** START OF DOCUMENT **

And so the complete factory including the area with about 65,000 square meters came under management by the PM Kapital GmbH & Co. KG, complementarily with the PM Verwaltungs-& Beteiligungs GmbH (which also runs the factory outlet). The first months started out very promising and in May 2001 the workforce had already increased to 154 workers which partly even worked overtime. The month of July saw the conventional continuous firing kiln being replaced by a discontinuous firing chamber-kiln, an estimated investment of around DM 2 million. During the year 2002, the international political crisis and the substitution of the European currency lead to excessive structural changes in the entire ceramic industry, together with a drastic decline of the traditional product categories which were the prominent area of business of Kaiser-Porzellan.

After a good start into 2003 and an excellent response to the established changes in the collection, the Iraq crisis and the still changing European markets lead to a further decline of demand in late spring, which made additional restructuring of the company necessary. On May 20th 2003, a new managing company, the Porzellan Design Bad Staffelstein GmbH & Co. KG, took over the operational activities. Successfully, size and internal organization of the company were once again adjusted to the change of demand and the complete collection was restructured and geared to target new audiences by 2007.

Next to Kaiser-Porzellanmanufaktur Staffelstein, the PM Kapital GmbH & Co. KG on September 1st 2010 also took over Goebel Porzellan, former (and later re-instated) creator of the famous M.J. Hummel figures.

** END OF DOCUMENT **

PROBLEM SET
1) Copy out everything in the Kaiser-Porzellan history from "After a good" down to "M.J. Hummel figures.".
2) Answer these questions from the Kaiser-Porzellan history:
(a) How many workers did the workforce number in May 2001?
(b) On what date did the Porzellan Design Bad Staffelstein GmbH & Co. KG take over the operational activities?
(c) Which company did the PM Kapital GmbH & Co. KG take over on September 1st 2010?

** START OF DATASET EXTRACT **

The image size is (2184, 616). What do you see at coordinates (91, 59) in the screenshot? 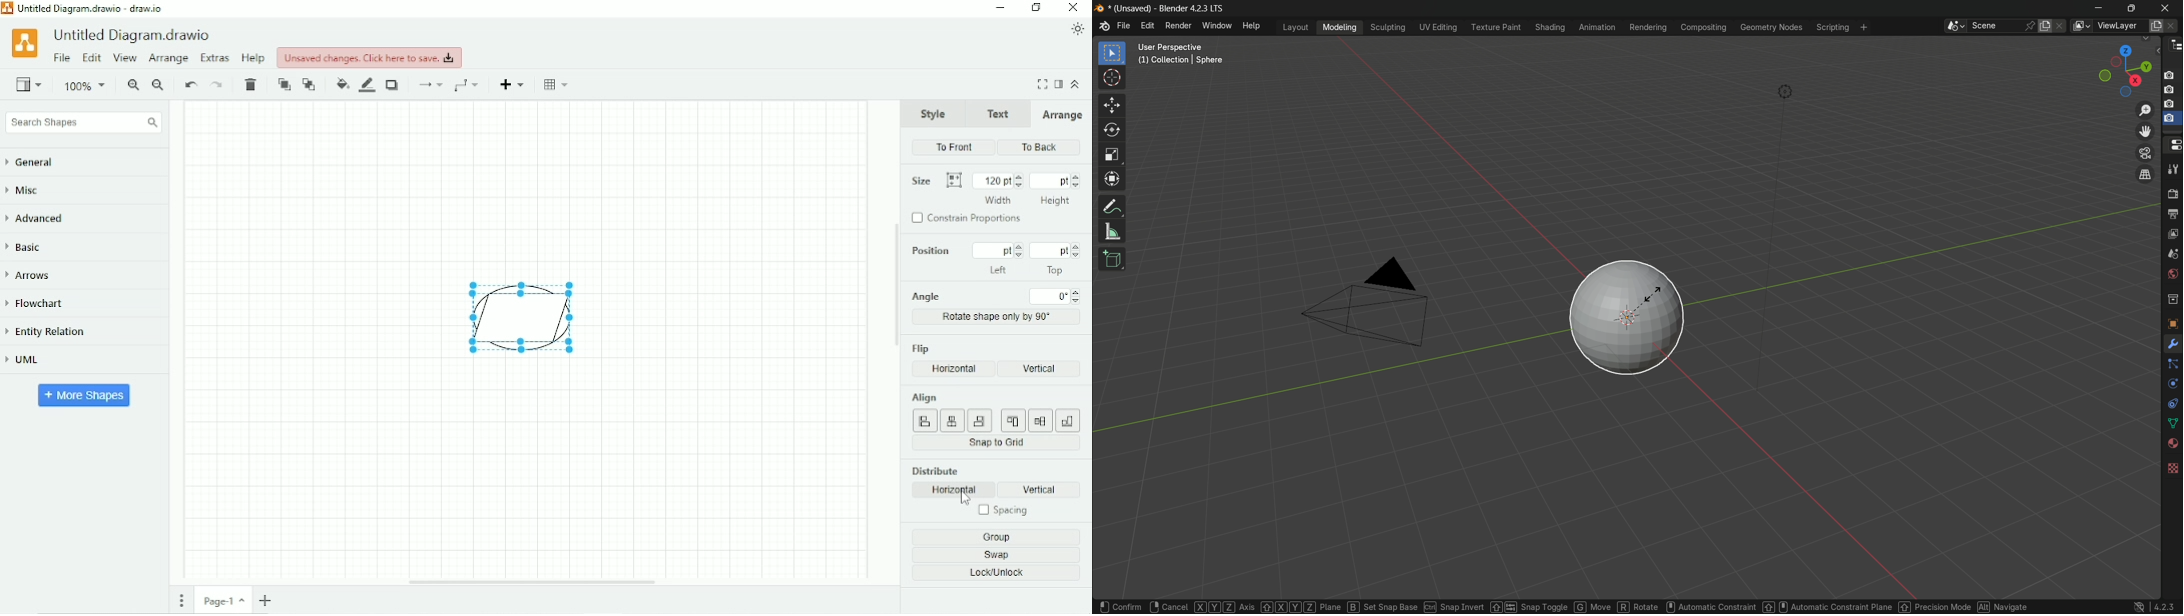
I see `Edit` at bounding box center [91, 59].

** END OF DATASET EXTRACT **

SOLUTIONS FOR EACH TASK
1)
After a good start into 2003 and an excellent response to the established changes in the collection, the Iraq crisis and the still changing European markets lead to a further decline of demand in late spring, which made additional restructuring of the company necessary. On May 20th 2003, a new managing company, the Porzellan Design Bad Staffelstein GmbH & Co. KG, took over the operational activities. Successfully, size and internal organization of the company were once again adjusted to the change of demand and the complete collection was restructured and geared to target new audiences by 2007.

Next to Kaiser-Porzellanmanufaktur Staffelstein, the PM Kapital GmbH & Co. KG on September 1st 2010 also took over Goebel Porzellan, former (and later re-instated) creator of the famous M.J. Hummel figures.

2)
(a) 154 workers
(b) May 20th 2003
(c) Goebel Porzellan